In early 2011 the Internet Assigned Numbers Authority (IANA) allocated the last block of IPv4 addresses to various countries and warned that at the rate of historic usage that all those numbers would get gobbled up by ISPs within a few months. They further foresaw all sorts of new demands for IP addresses for new industry products like wearables, BYOD devices being connected to corporate WANs, an explosion of smartphones in the developing world and the early stages of the Internet of Things.
The IANA warned then that ISPs should begin migrating to IPv6 to avoid running out of IP addresses. But here we are almost four years later and a lot of ISPs still have not converted to IPv6. And yet somehow we are not quite out of numbers. The American Registry for Internet Numbers (ARIN) for the United States and Canada is still handing out IP addresses even today. How is that possible?
The major Internet players in the markets developed ways to conserve and reclaim IP addresses. At the end of 2013 ARIN still had 24 million addresses available. ARIN has been able to stretch the numbers by doing things like reclaiming IP addresses from dead ISPs, and by doling out IP addresses in much smaller blocks than historically. ARIN was predicting that those addresses would be gone before the end of 2014. But again the industry confounded them and there were still 16 million IP addresses at the end of 2014. You can see the count of available addresses at this web site, which is updated weekly.
So is now finally the time to convert to IPv6 or can the industry stretch this further? The issue is going to be of the most concern for growing networks that need a lot of new addresses. If you are growing you might should convert to IPv6 before you find yourself stopped dead due to lack of IP addresses. ISPs that are not growing are probably good for some time since they can usually use numbers abandoned by old customers and assign them to new ones.
Why haven’t more ISPs converted to IPv6? There are a number of reasons.
- IPv6 is not backwards compatible and once you convert you need to run what is called a dual stack that will process both IPv4 and IPv6 addresses. And you will have to do that until IPv4 addresses are finally dead.

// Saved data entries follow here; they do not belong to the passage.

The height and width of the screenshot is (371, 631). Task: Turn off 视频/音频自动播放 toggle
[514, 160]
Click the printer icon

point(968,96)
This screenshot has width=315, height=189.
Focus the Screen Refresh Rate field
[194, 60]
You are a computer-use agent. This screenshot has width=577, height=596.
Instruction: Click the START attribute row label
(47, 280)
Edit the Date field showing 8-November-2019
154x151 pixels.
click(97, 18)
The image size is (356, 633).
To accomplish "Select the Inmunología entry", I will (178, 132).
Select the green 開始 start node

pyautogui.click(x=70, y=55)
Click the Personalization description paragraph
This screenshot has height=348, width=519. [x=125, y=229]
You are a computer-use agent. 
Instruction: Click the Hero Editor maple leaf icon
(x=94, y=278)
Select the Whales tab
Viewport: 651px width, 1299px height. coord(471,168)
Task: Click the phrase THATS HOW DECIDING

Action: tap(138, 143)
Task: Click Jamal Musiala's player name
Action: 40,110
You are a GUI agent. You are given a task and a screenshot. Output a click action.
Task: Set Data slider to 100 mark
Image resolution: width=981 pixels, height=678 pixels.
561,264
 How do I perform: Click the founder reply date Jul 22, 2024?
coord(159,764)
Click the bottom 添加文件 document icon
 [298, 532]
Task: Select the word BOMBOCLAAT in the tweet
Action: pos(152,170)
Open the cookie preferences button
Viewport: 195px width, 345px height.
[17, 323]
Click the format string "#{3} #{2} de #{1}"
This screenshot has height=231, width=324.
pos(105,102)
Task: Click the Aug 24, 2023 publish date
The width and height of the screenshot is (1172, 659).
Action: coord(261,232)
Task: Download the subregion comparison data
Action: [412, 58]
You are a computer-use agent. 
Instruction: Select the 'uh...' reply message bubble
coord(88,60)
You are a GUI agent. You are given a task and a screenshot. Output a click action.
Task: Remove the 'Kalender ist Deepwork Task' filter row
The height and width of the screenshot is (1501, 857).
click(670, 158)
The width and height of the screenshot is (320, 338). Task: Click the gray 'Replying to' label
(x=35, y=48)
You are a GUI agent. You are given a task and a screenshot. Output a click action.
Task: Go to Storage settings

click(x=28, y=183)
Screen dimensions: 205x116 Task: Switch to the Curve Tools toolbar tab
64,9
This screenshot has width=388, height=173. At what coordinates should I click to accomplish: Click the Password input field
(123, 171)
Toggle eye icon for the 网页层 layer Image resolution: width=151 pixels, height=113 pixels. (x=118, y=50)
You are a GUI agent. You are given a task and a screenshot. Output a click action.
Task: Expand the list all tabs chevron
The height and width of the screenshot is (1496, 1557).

- The conversion to IPv6 can be expensive. Every part of your network needs to be IPv6 compatible – that means core hardware, end-user hardware, your Internet backbone provider and even content providers on the web.
- Not all of the content on the Internet is IPv6 compatible. Almost every major site like Google, Yahoo, Facebook and anybody else with a household name is now IPv6 compatible, but there are older content providers who have not bothered, and maybe who will never bother to make the conversion. (And it’s not so much the content, but the servers they sit on).
- There is no problem buying new hardware that is IPv6 compatible. So any new gear being installed today is already IPv6 compatible. But this is no help for older routers and gear that is not easily upgraded, and many companies are holding off to avoid the capital outlay or upgrades that will be needed to convert to IPv6. There probably is no way to upgrade a 10-year old DSL modem or a DOCSIS 1.1 modem to IPv6 without changing devices.
But we are finally seeing some large players converting. For example, Comcast converted all of their cable modem customers to IPv6 during 2014. But some other large ISPs are still holding back. Other parts of the industry have converted – most smartphones now use IPv6 as well as new game consoles.
Now that some large ISPs have converted and most of the web has converted most industry experts expect the rate of conversion to accelerate. Small ISPs need to pay attention to what is happening with IPv6 because you don’t want to be the last one to make the conversion. Once most of the rest of the world has converted you can expect to start having compatibility problems in unexpected places. And eventually the large carriers are going to declare IPv4 dead and cut it off. I’m thinking that most small ISPs ought to finally think about converting by no later than next year. If you wait longer than that it becomes a crap shoot.